Have you ever had a crisis of faith in your life, when you believed that God could do something to help your situation, but then also at the same time doubted if he would do it?
This is the situation in which we find the man in Mark 9:21—27. Jesus had taken Peter, James, and John up to a very high mountain, and when they came back down they found the other disciples being criticized by a crowd of religious leaders, as well as many ordinary people who had gathered—longing to be close to Jesus.
Jesus asked what the argument was about, and a man came up to Jesus saying that he had brought his son, who was possessed by an evil spirit, to see if Jesus could rescue his son from the torturing demon.
But in the absence of Jesus, the disciples had tried and failed to heal the man’s son. Jesus told them to bring the boy to him. The father told Jesus that his son had been afflicted since childhood and that the evil spirit would throw the boy down into fire or water to try to kill him.
The boy had also been unable to speak or hear from childhood. As the boy with the evil spirit approached Jesus, the boy was suddenly immobilized by the demon, throwing the boy into convulsions and foaming at the mouth.
The boy’s father asked Jesus in Mark 9:22: “… But if you can do anything, have compassion on us and help us.” Here we see that the man had enough faith in Jesus to bring his son to try to get help. He believed that Jesus was the only hope of his son being set free to live a normal life.
Jesus’s reaction is wonderful, as he says to the Father in vs. 23: “’If you can?’ Everything is possible for the one who believes.” Believes here is a present active participle, meaning “is believing,” or “keeps on believing.”
Jesus repeated the man’s statement: “If you can” which has the meaning of Jesus responding: “If I can? If I can?” which was an affirmation that Jesus most definitely could do something, but the man needed to move from asking God for a mere possibility to asking God while truly believing that God could do what he was asking.
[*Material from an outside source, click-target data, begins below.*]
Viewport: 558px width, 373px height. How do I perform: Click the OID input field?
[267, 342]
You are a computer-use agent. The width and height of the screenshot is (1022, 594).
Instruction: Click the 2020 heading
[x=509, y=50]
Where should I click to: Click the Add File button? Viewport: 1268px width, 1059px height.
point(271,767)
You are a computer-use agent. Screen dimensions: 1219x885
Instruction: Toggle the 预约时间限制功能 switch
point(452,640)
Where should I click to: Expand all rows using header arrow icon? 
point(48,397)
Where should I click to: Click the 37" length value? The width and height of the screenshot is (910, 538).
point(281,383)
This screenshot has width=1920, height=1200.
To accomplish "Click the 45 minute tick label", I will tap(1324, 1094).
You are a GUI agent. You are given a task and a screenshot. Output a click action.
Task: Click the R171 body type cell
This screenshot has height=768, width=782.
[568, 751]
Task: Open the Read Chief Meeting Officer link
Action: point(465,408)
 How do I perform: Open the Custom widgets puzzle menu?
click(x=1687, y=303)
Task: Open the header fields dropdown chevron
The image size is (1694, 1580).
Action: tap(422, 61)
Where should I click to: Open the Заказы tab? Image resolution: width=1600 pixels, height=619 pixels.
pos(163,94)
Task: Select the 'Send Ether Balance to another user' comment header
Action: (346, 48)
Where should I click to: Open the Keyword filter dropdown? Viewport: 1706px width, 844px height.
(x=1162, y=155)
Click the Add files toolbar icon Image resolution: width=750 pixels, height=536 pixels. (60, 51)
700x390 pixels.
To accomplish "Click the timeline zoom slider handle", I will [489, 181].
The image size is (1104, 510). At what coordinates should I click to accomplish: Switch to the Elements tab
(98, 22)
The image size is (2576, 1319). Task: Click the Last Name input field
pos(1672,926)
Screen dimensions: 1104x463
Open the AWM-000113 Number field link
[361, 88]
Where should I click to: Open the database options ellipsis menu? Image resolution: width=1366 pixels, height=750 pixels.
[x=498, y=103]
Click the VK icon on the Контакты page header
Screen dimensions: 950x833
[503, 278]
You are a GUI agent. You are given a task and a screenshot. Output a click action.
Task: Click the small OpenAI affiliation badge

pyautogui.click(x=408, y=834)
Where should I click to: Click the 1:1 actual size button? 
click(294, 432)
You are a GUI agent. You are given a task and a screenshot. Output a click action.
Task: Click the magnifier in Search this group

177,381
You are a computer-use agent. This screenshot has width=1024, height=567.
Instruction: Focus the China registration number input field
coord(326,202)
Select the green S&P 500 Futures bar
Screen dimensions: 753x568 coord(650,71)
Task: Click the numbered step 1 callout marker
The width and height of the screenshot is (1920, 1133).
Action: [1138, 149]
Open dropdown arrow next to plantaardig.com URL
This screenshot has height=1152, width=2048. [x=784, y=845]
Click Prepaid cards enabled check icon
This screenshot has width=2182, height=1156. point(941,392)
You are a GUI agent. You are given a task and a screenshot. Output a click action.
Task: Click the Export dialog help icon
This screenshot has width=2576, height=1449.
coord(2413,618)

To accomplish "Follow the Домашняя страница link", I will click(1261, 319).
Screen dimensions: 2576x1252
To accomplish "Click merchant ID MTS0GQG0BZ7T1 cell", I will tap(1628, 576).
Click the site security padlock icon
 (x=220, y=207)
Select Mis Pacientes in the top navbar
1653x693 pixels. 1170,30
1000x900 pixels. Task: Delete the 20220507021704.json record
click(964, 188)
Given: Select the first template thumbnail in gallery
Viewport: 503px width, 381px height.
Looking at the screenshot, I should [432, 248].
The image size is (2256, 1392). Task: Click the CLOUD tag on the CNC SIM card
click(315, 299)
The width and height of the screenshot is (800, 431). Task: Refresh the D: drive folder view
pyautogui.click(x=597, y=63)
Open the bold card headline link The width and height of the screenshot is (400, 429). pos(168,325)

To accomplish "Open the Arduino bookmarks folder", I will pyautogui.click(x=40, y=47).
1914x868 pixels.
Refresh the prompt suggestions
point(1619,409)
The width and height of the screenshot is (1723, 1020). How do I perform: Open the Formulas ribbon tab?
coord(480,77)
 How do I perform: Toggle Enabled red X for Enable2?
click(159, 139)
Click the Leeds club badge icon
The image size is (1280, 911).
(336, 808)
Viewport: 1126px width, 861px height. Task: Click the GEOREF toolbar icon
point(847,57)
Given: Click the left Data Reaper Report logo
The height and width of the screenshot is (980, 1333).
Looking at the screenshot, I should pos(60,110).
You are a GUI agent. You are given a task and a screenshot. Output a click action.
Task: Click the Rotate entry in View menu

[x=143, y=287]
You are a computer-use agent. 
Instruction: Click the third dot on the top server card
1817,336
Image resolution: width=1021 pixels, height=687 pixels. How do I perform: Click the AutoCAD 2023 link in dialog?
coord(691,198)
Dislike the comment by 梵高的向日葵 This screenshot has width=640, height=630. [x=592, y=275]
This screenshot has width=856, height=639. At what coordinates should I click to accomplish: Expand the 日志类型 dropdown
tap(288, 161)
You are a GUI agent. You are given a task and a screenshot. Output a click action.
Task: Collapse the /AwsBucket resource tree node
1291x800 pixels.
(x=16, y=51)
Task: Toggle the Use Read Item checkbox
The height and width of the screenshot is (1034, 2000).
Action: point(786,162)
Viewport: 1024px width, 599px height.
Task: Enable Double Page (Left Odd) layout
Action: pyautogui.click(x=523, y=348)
Hebrews 11:6 (CSB) says: “Now without faith it is impossible to please God, since the one who draws near to Him must believe that He exists and that He rewards those who seek Him.”
The man responded to Jesus, “I do believe; help my unbelief.” He was saying, I do believe, but I am weak and have doubts too. Perhaps he was saying: I do believe You can do it, but I struggle with believing that You will do it.
Most of us believe that God is capable of doing anything as God. But we struggle with whether God will do something for us. We rationalize that he might do it for some people, but would he do it for me, when I struggle with even going to church or reading the Bible?
Then again, Jesus taught us to pray, “God, Thy will be done on Earth as it is in heaven.” And again, “If we ask anything in accordance with God’s will,” we will have what we request.” But in creeps that qualifier, “If it is God’s will, or is accordance with God’s will.”
What if what I am asking is not God’s will at this point in time or for my situation? Therefore our believing is sometimes a struggle, because while we know that God can do something—anything—we are prone to doubt that he would do it for us.
So how can we believe God can do it and keep believing that God will do something?
First we must firmly believe that God can do it—can do anything presented to him. Second, believe that God is good, and all wise, and keep trusting God to do something in the situation.
What God does, the way God does it, and when God does it, is God’s decision to make.
So we can doggedly and confidently believe that God has heard us and will do something that is aligned with his will in the situation. Our belief must be in him and his faithfulness to intervene, not in our predefined solution to the problem.
We keep on believing that the method or way of God’s intervention will be in accordance with bringing about God’s will being done in the situation. God can do anything; there is no “If.”